On Windows 7, you could access these settings via right-click on an available wireless network and choosing "Properties". This doesn't work for me in Windows 10; double-clicking or right-clicking on a network does nothing.

As someone explained here, you can go to the Network & Sharing Center and click a network you're already connected to, then get to the properties. However, I need to access the properties for a network to which I'm not yet connected in order to initially set up the configuration.

In Windows 10, what is the route to access the connection properties dialog for a wireless network that can be seen as available but for which the connection has not yet been configured?

  • A disconnected network wouldn't have any properties one would assume.
    – Journeyman Geek
    Sep 19, 2015 at 13:06
  • Take a look at pages 2-4 of this PDF. Things I need to change before I connect.
    – Insane
    Sep 19, 2015 at 18:47
  • Is all of this just to ask where to find the configuration screens for a network you've selected?

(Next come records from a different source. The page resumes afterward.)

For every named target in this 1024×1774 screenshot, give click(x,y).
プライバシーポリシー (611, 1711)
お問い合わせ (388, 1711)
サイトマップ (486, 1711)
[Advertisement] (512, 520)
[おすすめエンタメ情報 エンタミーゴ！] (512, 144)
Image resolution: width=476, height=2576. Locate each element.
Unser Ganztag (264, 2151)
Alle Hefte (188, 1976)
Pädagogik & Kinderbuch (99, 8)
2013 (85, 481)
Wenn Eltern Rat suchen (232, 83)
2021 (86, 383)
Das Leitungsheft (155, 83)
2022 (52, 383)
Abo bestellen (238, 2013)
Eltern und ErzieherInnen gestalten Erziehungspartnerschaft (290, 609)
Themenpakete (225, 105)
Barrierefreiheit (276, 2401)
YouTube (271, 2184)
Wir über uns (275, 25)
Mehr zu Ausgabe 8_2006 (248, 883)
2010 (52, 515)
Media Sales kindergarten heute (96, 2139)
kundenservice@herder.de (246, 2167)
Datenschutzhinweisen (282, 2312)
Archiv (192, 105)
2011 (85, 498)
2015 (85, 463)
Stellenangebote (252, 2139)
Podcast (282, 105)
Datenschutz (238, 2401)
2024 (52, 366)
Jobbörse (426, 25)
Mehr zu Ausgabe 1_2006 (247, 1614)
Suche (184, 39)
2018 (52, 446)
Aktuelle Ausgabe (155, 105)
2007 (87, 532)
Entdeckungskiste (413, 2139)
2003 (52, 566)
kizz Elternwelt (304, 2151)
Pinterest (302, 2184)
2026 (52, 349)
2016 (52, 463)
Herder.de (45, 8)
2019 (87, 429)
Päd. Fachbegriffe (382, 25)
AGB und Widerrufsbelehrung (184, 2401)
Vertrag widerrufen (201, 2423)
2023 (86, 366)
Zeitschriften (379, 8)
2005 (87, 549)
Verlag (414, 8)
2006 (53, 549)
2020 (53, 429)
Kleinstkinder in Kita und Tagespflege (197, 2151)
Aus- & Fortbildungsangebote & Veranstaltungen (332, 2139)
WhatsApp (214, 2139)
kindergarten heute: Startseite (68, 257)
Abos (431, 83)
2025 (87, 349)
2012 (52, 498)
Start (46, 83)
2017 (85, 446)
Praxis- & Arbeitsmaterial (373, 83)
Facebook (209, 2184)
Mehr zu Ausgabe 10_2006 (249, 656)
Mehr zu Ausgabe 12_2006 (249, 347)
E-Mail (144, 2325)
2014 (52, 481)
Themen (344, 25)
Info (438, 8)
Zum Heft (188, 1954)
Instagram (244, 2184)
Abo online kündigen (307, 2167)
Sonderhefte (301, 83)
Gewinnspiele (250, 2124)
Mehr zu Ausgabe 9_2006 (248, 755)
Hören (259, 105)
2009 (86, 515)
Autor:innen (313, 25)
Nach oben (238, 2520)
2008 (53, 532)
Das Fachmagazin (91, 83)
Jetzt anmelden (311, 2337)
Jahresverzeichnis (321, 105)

There are various routes to get a list of the networks the computer sees as existing. I'm not familiar with Win 10, specifically, but typically, right-clicking or double-clicking on an available network will open that properties/configuration window.
    – fixer1234
    Sep 20, 2015 at 4:11
  • 2
    Nope, not at all. As I already said on Windows 7 you could right click and select properties but you can't on 10 (or 8/8.1 to my knowledge). Why even respond if you're going to be condescending? Here's a GIF of me spamming double click on a network the computer sees as existing. As you can see, no properties/configuration window pops up.
    – Insane
    Sep 20, 2015 at 4:17
  • I wasn't being condescending, I was trying to make sense of your question and attempt to offer help. With all of the verbiage in the question, you didn't describe what happens via the "usual" routes, which you clarified in your comment. You link to some screens that are described as available after you are connected. Those same screens should be available (and are needed), before you connect. So the question you're trying to answer appears to be what I asked in my first sentence: where to find those screens starting from a list of available networks.
    – fixer1234
    Sep 20, 2015 at 4:44

3 Answers 3


The OP's request has not been addressed, but ignored.

In Windows 10 you can NOT edit an already configured wireless networks settings without being connected to it first. In Windows 7 you can.

In Windows 10 you can create networks manually, which exposes the GUI they want, and you can delete them as well.

But to edit them afterwards you have to at least attempt to connect to them. However if you mess up those settings and put it in a state where it would never connect it cannot be edited and must be deleted.

This is as step backwards from Windows 7.


I'm thankful I got this to work but I'm also embarassed how it was hidden in plain sight.

  • Right Click on your network icon in the taskbar and click "Open Network and Sharing Center"

  • Find setup a new connection

  • Select Manually Connect to a wireless network

  • Now, is where you will enter the SSID and applicable security info for your network. Even if you aren't connected, you can create a profile and access advanced properties


It would seem like a recent Win 10 update changed the way to access the wireless "advance" properties.

In my case the way to access this is via "Control Panel". Then click "Network and Internet", then on the right side, click "Network and Sharing Center". Then you'll see the "Setup a new connection or network". Afterwards follow procedures from Insane's post above.